Sarah Sayeed is a liaison who specializes in the Muslim community. And Jonathan Soto is senior community liaison to the Clergy Advisory Council, another de Blasio creation.
Kicy Motley, a de Blasio campaign worker who tweeted “F- -k. The. Police.” in 2012, found a home in the CAU office as $55,000-a-year Brooklyn borough director.
And Rebecca Lynch, a Teamsters union lobbyist who backed de Blasio’s campaign, landed a gig as an $85,000-a-year special assistant in the CAU before taking a leave of absence to launch a bid for City Council in Queens.
De Blasio’s politicized CAU failed him in the Legionnaire’s disease outbreak, when there was a disconnect between City Hall and South Bronx community leaders.
“The CAU is supposed to know everything happening in the boroughs in every community,” said political consultant George Arzt. “There should have been briefings on what is going on and what they hear on the ground.”
Promoting his national agenda, de Blasio formed an Office of Sustainability whose director, Nilda Mesa, hauls in $179,870 per year.
She is supposed to advance “sustainability initiatives and green investments” and reduce the city’s greenhouse-gas emissions, according to a mayoral release.
And he is still looking for an organizer for the urban agenda he’s touting to other mayors, including raising the minimum wage and reducing “income inequality.”
To ensure the smooth rollout of his pre-K initiative — the cornerstone of his campaign — de Blasio beefed up the Department of Education’s early-education office with allies like Joshua Wallack.
A former aide from de Blasio’s City Council days, Wallack started at $185,000 and is now a deputy chancellor.
Many former Public Advocate’s Office employees under de Blasio glided into City Hall with hefty raises.

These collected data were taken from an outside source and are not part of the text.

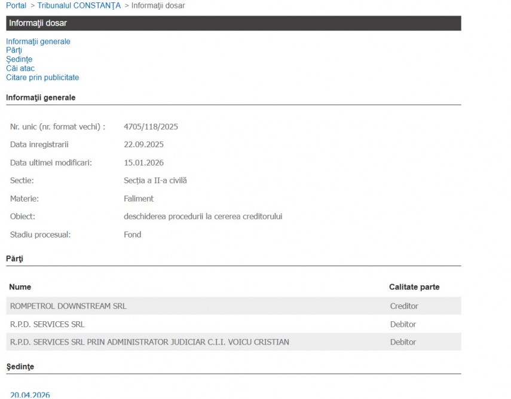Go to the Ședințe navigation link
The width and height of the screenshot is (511, 399).
[19, 59]
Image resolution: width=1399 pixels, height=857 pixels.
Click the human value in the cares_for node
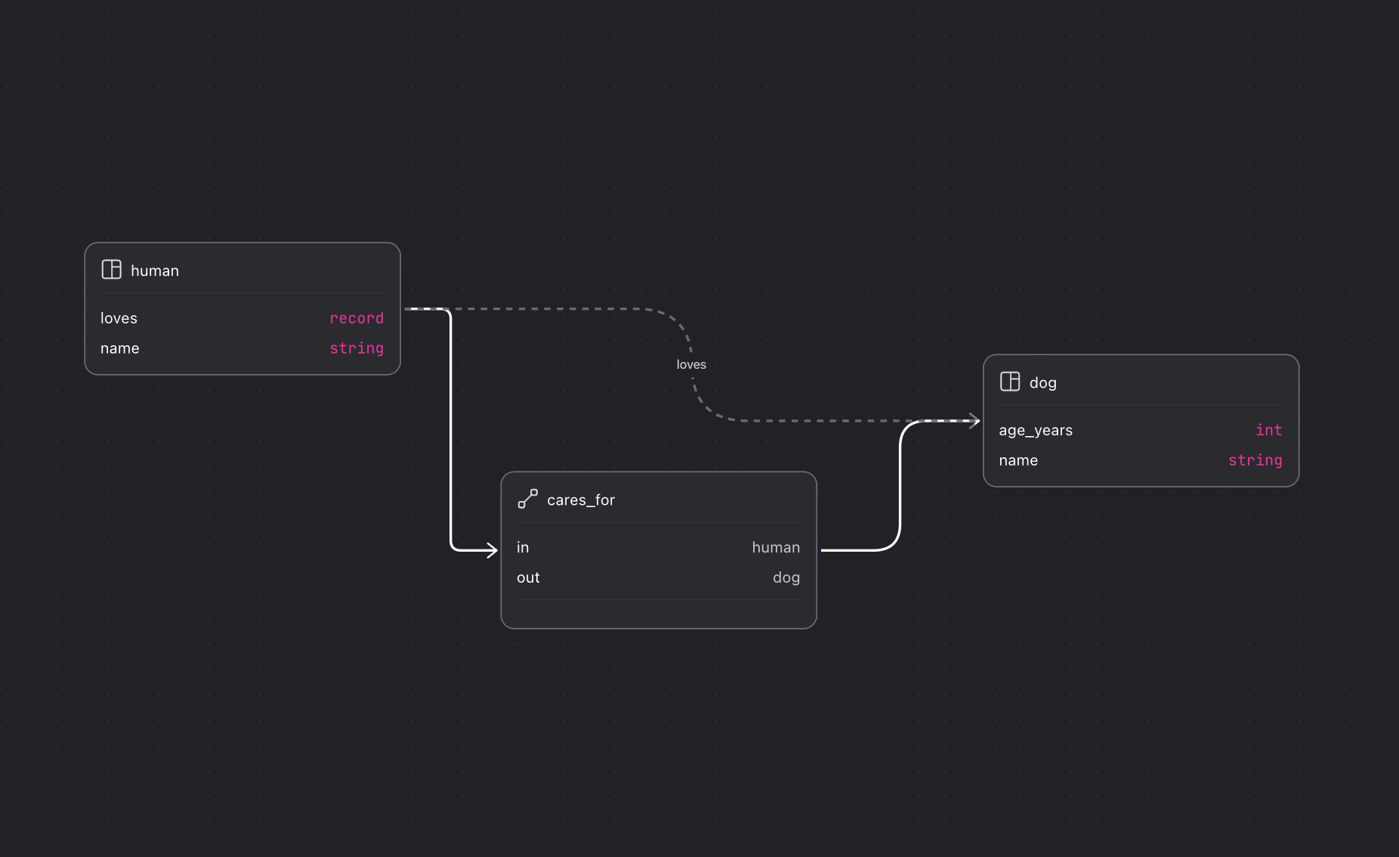pos(776,547)
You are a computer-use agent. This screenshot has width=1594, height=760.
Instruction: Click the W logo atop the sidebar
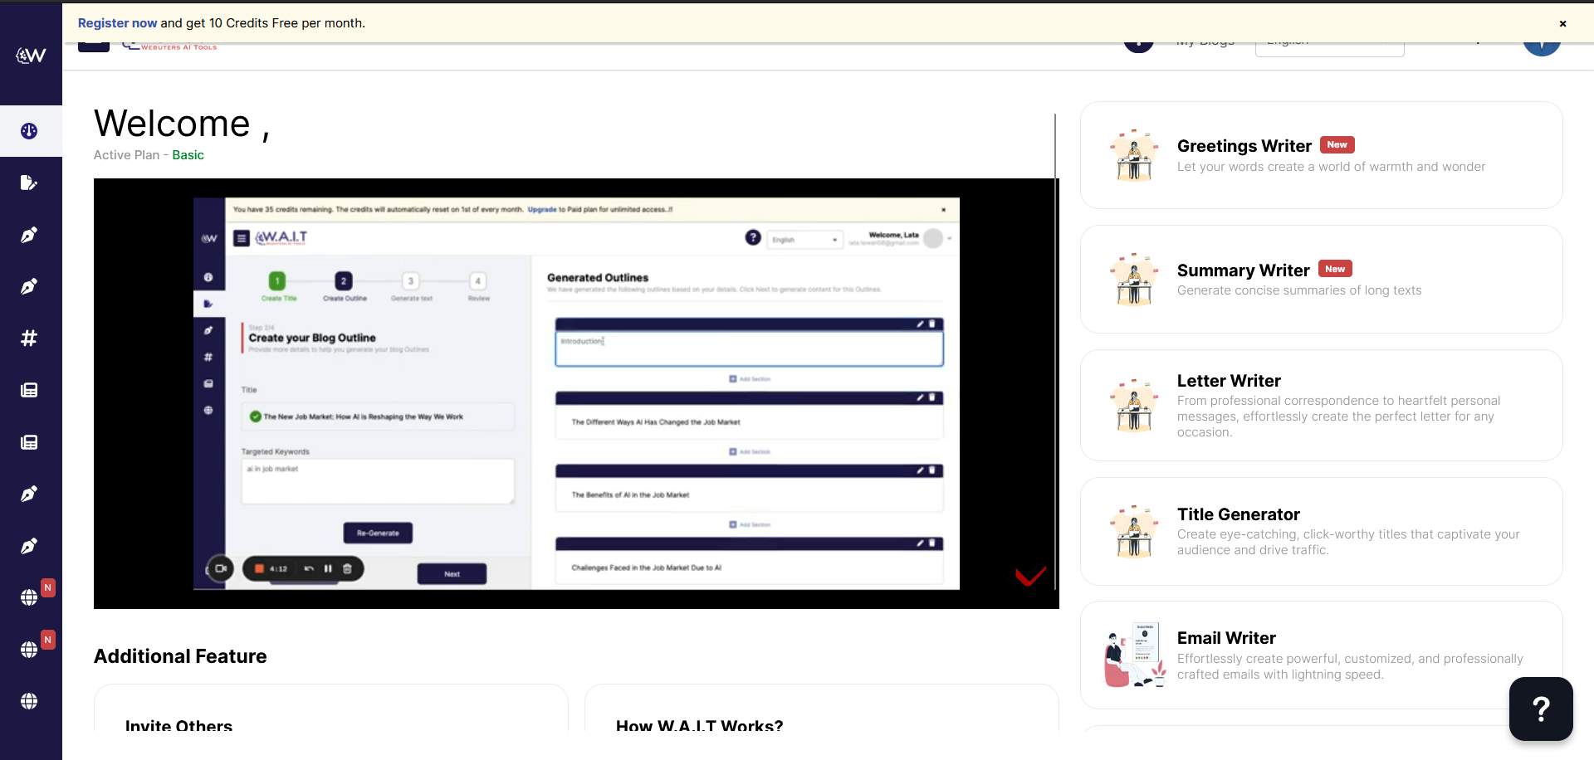pyautogui.click(x=31, y=56)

Avi Fink, another liaison to the Jewish community, boosted his pay from $70,000 to $93,600 when he switched jobs from deputy chief of staff to deputy director of intergovernmental affairs.
Ellyn Canfield, deputy director to the Mayor’s Office of Special Projects, doubled her pay to $80,000 a year when she left the Public Advocate’s Office as de Blasio’s scheduler and joined City Hall.
And Edith Sharp, a mayoral assistant, doubled her salary to $100,000 after serving as an assistant to the public advocate.
Campaign fund-raisers got well-paying gigs.
Izabella Vais, a $120,000-a-year assistant commissioner at the Taxi and Limousine Commission, had a knack for extracting cash from the taxi industry as a key campaign fund-raiser.
The city government is not supposed to serve the mayor’s political ambitions, critics say.
“Services will suffer, and you’ll have institutions that supposedly exist to benefit the many that are in fact benefiting the few — the mayor himself and his political allies,” said Manhattan Institute senior fellow Stephen Eide.
“It looks like ideology is the greater concern than hackery or incompetence.”
De Blasio administration officials defended their hiring practices and insisted their Community Affairs Unit is “as big as Bloomberg’s.”
Mayoral spokeswoman Karen Hinton defended her boss. “When this administration hires without posting, we are hiring qualified candidates who are committed to ending income inequality and ensuring a government that looks like and serves all New Yorkers,” she said.